We've got another offering today in the Is-It-Wrong-to-Laugh-at-Idiots-When-Their-Idiocy-Did-So-Much-Harm? category. And it's a doozy. It certainly tops
last week's media criticism from the apartheid government.
But first, to understand why what we're about to share is so cringe-worthy, we need to do a quick review of some South African history. A quick profile, if you will, of one of the good guys: a brilliant Anglican priest by the name of Father Trevor Huddleston.
Father Huddleston was born and raised in England, but sent to South Africa as a missionary, and ended up running a school in Sophiatown, the black community that was once located near downtown Johannesburg. In his 13 years in South Africa, he became more and more outspoken about the way the government treated black people, and he aligned himself with the African National Congress long before it was fashionable to do so.
His activism eventually attracted the attention of the National Party, the group that ushered in formal apartheid. And partly because of his protests over the forced removal of thousands of people from Sophiatown (which was eventually torn down by the less-than-brilliant urban planners of the National Party, who decreed that it was to become a "Europeans only" area) Father Huddleston was banned by the government and called back home by the spineless church leaders in England.
But when he got home, he wrote a book called "Naught for Your Comfort" that blew the whistle to the international community about what was really happening in South Africa and attacked apartheid as being a moral evil.
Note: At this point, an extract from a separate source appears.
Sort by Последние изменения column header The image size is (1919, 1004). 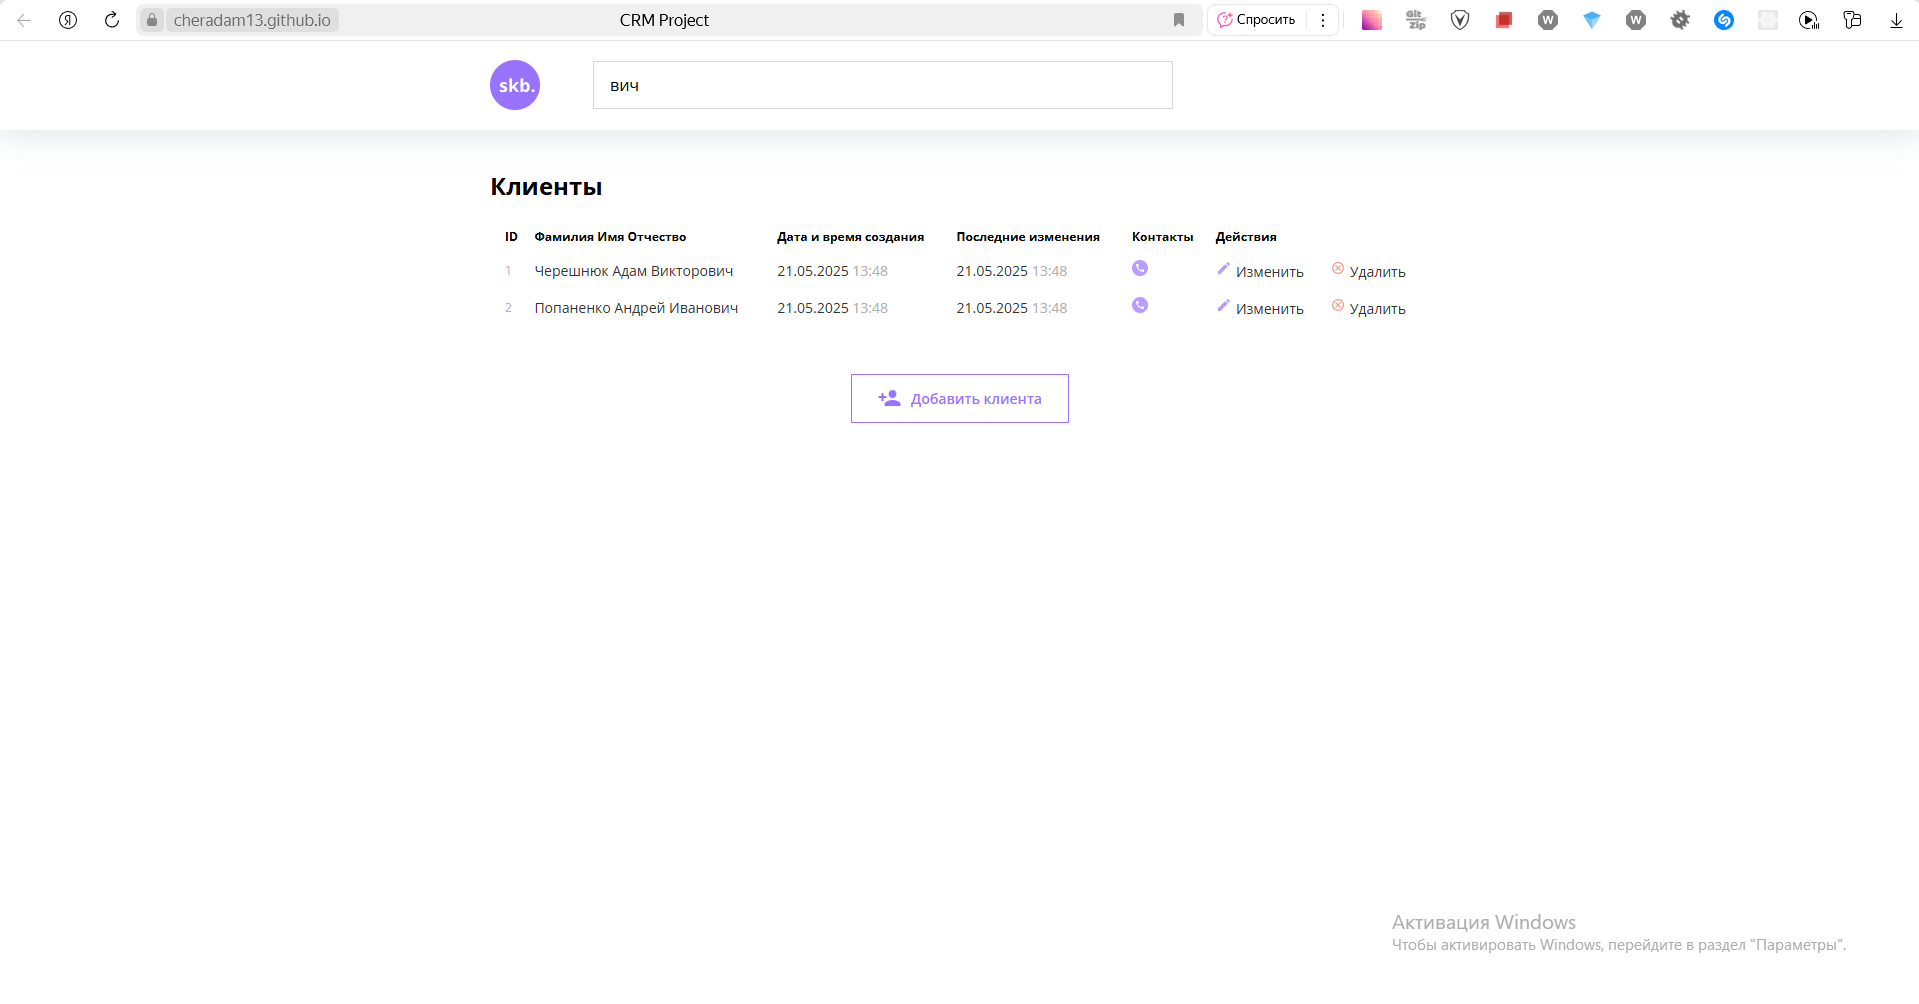coord(1027,237)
It argued -- long before such sentiments were commonly held in South Africa, England, or, for that matter, the United States -- that any person with a conscience could not favor the policies being advanced by the government of South Africa.
"Any doctrine based on racial or colour prejudice and enforced by the State is therefore an affront to human dignity and ipso facto an insult to God himself," he wrote in his book. "There is no room for compromise or fence sitting over a question such as racial ideology when it so dominates the thought of a whole country."
And he attacked his own church, and its adherents: "It is not that white Christians are bad," he wrote, "It is simply that they fail to see the relevance of their faith to social problems."
When Huddleston died in 1998, two Nobel Peace Prize winners weighed in on his legacy. Archbishop Desmond Tutu said: "If I had to choose one person who got the anti-apartheid movement onto the world stage, that person would be Archbishop Huddleston without a doubt. The world was a better place for having had Trevor Huddleston." And Nelson Mandela said: "At a time when identifying with the cause of equality for all South Africans was seen as the height of betrayal by the privileged embraced the downtrodden. He forsook all that apartheid South Africa offered the privileged community. And he did so at great risk."
So it is in this context that I present to you the cover of a book that Katie found in our local used book store, which was written shortly after the publication of Huddleston's "Naught for Your Comfort."
Wow. Talk about being on the wrong side of history.
And are you ready to cringe some more? (First, a reminder that the word "Bantu" was used to describe black people in South Africa back when the book was published in 1956, and is considered wildly insulting now.) This is from the inside jacket copy:
DESPITE the world-wide publicity given to Father Huddleston's campaign against the South African Government's native policy, the public in this country has had little opportunity so far of hearing the case of those who truly believe that in apartheid lies the most hopeful solution of South Africa's problems.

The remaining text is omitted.